Last year, my New Year's Resolution was to save more money.  I don't know about you, but for me money has always been an elusive concept to truly master.  I've always just tried to live by the edict, "Don't spend more than you have coming in." This is a good rule of thumb, but it's not as highly effective as I'd like it to be.  If there's one thing I can tell you that I've learned for sure about money, it's that it's all about adjusting.  Adjustments I've had to make in the past include but are not limited to: being a full time graduate student and living on $5000 for a year, being single and learning to live on my first "professional" salary, living with my husband and managing two incomes, not working for 12 weeks after the birth of my daughter, stepping up to a bigger mortgage and two children.  Alterations had to be made along the way. It's a constant balancing act.  And although I've never found myself in serious debt or trouble, I've always found consistently saving for extras a little tricky. 
.




Enter this 52 week savings plan found on Pinterest.  I liked this idea because it was so concrete.  Increase the amount you save by $1 every week.  Have $1378 saved by the end of the year.
I did it!  Yay me!


I'm happy to report, I kept my resolution.  It started out very painlessly.  Then it got a little tricky until I had enough in there to make change because there were weeks when I didn't have exactly $13 or $37 on hand in cash.  There were some weeks I got behind, but I liked the way the paper kept me on track.  I could cross off the weeks.  If I got behind on weeks 23 and 24, I knew I owed the jar $47.  I could catch up by checking the paper. 

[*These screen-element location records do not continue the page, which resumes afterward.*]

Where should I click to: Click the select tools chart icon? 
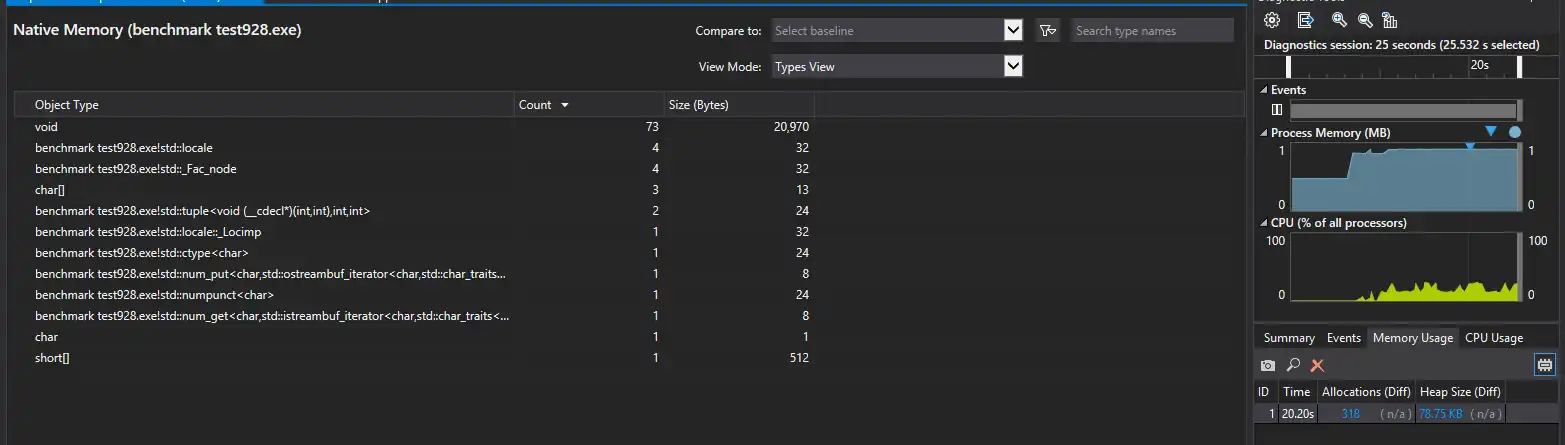(1390, 20)
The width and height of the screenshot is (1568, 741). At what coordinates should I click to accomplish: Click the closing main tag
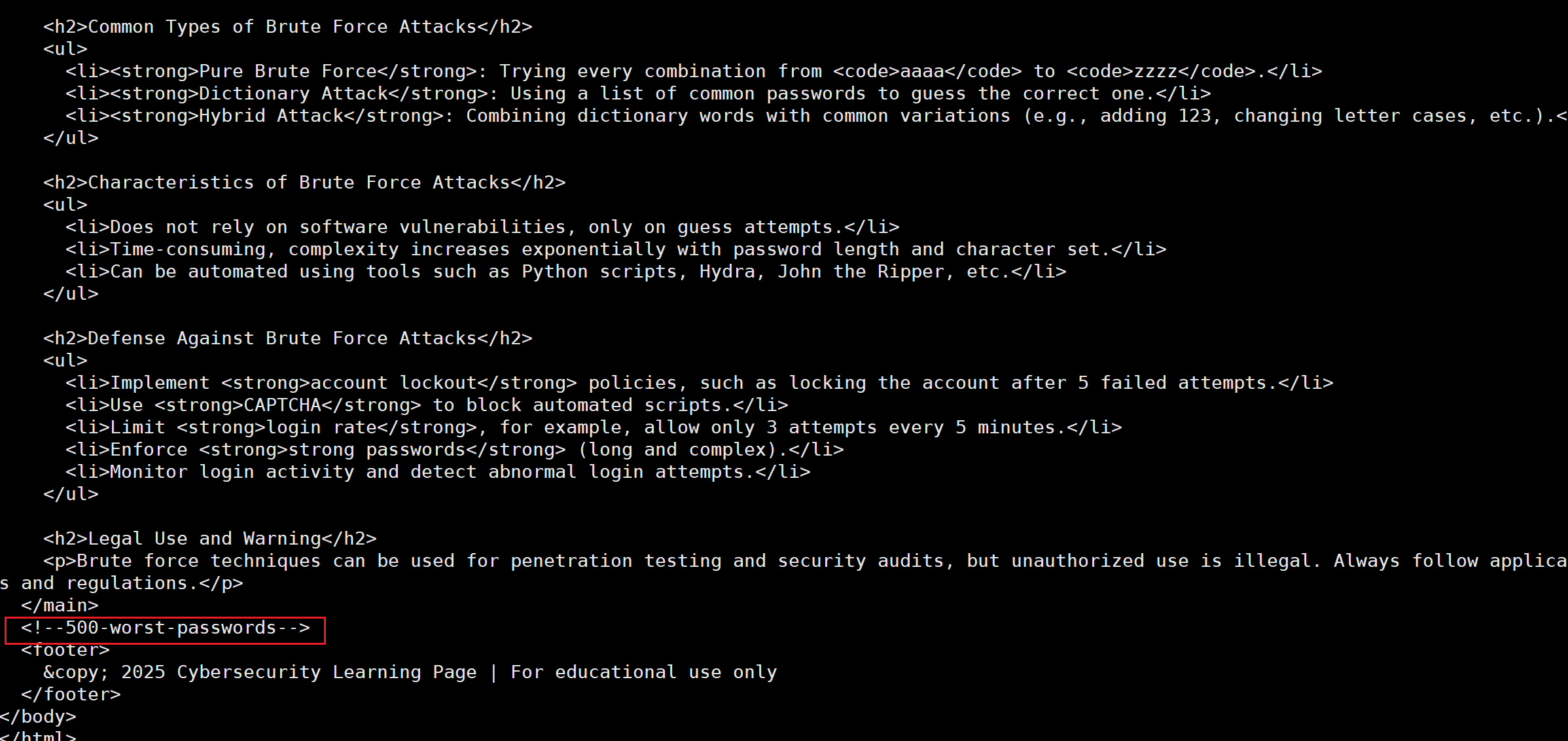(x=60, y=605)
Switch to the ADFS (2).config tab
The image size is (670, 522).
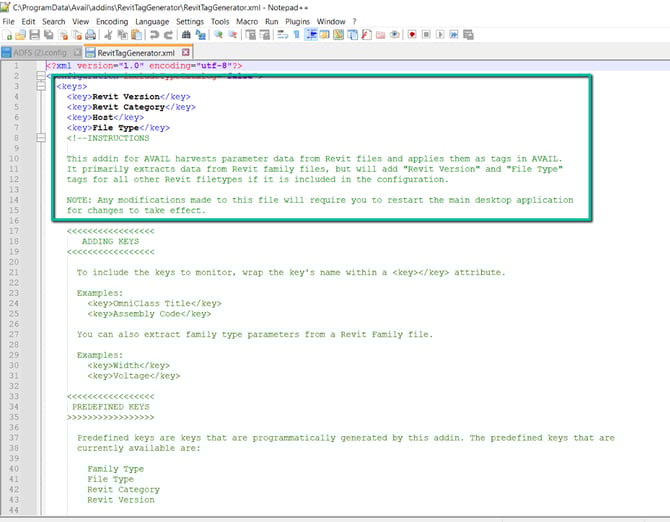tap(39, 52)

And yes, I did save it as CASH.  This probably wasn't the safest thing to do since it was just stored in a jar in my house, but it did go into the bank at the end of the year. There were times I considered putting it in our existing savings account, but I didn't because I really wanted to keep track of it as a separate amount. I didn't want it to be part of the regular savings.  I wanted to have it for something special.  It would be too easy for me not to be accountable for it if it were lumped in with the other, regular savings. There were also times when I considered opening a separate account for it.  I don't really have a good reason for why I didn't do that, other than I just never got around to it.  It definitely would have been easier to transfer the odd $17 online and safer than having the actual cash in my house.  But I do think using actual money was a constant reminder to me to keep up with the plan.


Here's the other thing I didn't do.  I didn't earmark this money for a particular purpose.  But guess what?  I had the perfect thing come up just as I finished the plan.  Several weeks before Christmas, I tried to get tickets to a concert in Nashville for my husband and I as a Christmas gift to him.  The website the tickets were selling on crashed due to an overwhelming response, and I wasn't able to get them using my phone.  But then an e-mail came the week before Christmas saying there were tickets still available. I had gone on the waitlist and could still get them if I wanted to!  I secretively did so and surprised him with a two day getaway between Christmas and New Year's.  I knew we could afford it (especially important right around the holidays when money is going out right and left) because I had twice the amount of money saved in the jar for the travel, tickets, and accommodations!  Half of it is saved for some other purpose that has yet to present itself.




On our way to a little vacay!


So this year, I'm trying something different. No more jar or trying to make change - just $50 a week into a separate account.  I made up a similar sheet to keep myself on track. If that works, I should have $2600 by 2016.  And I'm not sure what I'm saving for, but I know it will have to wait until 2017 to figure it out.  That is a lovely feeling.